Malam ini juga aku datang ke rumah Amira. Rasanya tak sabar memgeluhkan segalanya, tak tahan menanggungnya sendiri.
  Aku mengetuk pintu rumahnya lagi, dia keluar dan terkejut.
"Loh? Mbak Laras kenapa? Masuk, Mbak." Dia kaget melihat keadaan diriku yg sangat berantakan ditambah mataku yg bengkak.
Kuceritakan semuanya, tak ada yg terlewat. Air mata terus berjatuhan, aku belum bisa merelakan kepergian putriku.
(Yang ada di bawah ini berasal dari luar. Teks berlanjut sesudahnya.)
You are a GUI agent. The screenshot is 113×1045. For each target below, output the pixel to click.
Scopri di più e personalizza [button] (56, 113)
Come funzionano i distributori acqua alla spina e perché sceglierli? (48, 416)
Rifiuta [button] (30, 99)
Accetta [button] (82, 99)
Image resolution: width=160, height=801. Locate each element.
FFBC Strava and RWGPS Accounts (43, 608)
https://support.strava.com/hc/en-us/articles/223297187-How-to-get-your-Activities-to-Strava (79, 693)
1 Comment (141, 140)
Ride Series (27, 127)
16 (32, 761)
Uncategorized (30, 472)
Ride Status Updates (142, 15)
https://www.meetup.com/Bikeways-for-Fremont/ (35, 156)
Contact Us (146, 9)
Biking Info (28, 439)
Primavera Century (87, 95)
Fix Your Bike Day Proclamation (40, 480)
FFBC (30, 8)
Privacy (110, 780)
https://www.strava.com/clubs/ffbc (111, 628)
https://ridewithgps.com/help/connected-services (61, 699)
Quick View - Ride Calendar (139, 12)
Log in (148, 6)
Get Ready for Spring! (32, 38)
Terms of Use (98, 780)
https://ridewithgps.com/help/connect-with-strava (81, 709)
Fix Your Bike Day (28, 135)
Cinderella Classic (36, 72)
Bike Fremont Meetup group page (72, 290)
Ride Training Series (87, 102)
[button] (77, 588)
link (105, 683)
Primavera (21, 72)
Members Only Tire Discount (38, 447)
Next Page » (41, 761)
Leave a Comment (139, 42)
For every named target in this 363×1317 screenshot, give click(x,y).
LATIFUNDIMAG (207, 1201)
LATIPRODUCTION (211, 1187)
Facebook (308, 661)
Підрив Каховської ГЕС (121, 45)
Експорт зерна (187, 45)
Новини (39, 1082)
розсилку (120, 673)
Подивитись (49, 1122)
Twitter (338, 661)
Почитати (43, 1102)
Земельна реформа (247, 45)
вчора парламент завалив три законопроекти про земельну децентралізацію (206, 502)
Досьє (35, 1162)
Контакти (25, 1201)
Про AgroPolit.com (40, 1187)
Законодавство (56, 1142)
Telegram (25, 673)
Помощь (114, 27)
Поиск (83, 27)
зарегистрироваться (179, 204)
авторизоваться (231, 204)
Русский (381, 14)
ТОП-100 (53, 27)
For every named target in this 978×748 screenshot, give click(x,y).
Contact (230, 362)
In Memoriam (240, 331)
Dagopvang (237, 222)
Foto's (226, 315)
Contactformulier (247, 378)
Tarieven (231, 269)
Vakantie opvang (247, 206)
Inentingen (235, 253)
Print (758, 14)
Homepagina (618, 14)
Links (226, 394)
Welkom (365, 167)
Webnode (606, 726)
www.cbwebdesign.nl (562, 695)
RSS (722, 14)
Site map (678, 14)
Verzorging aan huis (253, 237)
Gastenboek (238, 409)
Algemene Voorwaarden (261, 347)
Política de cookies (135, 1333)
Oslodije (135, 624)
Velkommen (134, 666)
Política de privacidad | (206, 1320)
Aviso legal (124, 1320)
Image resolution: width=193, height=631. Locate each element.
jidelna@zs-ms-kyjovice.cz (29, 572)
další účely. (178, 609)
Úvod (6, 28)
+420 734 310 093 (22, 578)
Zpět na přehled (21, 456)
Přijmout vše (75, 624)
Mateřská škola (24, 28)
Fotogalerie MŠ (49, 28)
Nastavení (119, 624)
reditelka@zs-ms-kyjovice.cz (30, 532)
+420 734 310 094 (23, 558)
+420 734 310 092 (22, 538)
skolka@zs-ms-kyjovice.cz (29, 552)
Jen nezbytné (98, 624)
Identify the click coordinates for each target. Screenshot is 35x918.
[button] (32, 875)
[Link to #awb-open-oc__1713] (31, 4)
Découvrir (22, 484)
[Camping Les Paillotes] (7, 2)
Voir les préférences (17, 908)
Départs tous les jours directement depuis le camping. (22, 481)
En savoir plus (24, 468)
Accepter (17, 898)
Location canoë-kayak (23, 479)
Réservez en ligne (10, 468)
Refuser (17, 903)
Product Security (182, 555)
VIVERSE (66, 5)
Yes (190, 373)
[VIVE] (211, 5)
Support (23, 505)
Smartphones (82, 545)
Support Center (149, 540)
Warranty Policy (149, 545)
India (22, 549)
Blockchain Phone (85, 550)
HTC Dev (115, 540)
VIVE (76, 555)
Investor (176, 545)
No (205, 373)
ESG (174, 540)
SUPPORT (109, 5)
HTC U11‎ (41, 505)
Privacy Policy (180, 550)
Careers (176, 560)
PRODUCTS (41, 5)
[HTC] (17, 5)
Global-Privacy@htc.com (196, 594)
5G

"Mbak Laras yang sabar ya. Tuhan lebih sayang pada Nisa, Mbak. Maaf ya Mbak tadi saya tidak datang ke pemakaman, karena setelah Mbak pergi saya keluar karna ada urusan. Ini saja baru pulang." Ucapnya prihatin sambil terus mencoba menenangkan ku.

"Iya Mbak tidak apa-apa. Oh iya, saya boleh minta tolong lagi sama kamu, Mbak Amira?"

"Minta tolong apa, Mbak? Sebisa mungkin saya bantu."

"Saya ingin Mbak Amira membantu saya untuk mencari tahu siapa selingkuhan suami saya."
Duduknya seketika tegap, mungkin terkejut atas permintaanku.

"Memangnya, suami Mbak Laras selingkuh?" tanyanya penuh selidik.

"Ya, nama selingkuhannya Nirmala. Mbak, saya sangat butuh bantuan Embak. Saya bingung harus mengadu kepada siapa lagi. Kepala saya rasanya mau pecah. Suami saya sudah keterlaluan."

"Maaf Mbak sebelumnya, apa Mbak Laras nggak takut cerita tentang rumah tangga Mbak ke saya? Karena kita belum lama kenal."

"Tidak. Saya percaya penuh pada Mbak Amira." Jawabku sangat yakin.

"Baiklah, saya bersedia untuk membantu Mbak Laras." Ucapnya sambil tersenyum.
Senyumnya sangat manis, tapi seperti penuh arti. Entah kenapa setiap melihat Amira, aku seakan teringat pada selingkuhan suamiku. Mungkin karena aku terlalu banyak pikiran. Syukurlah, Amira lagi-lagi sudi membantuku.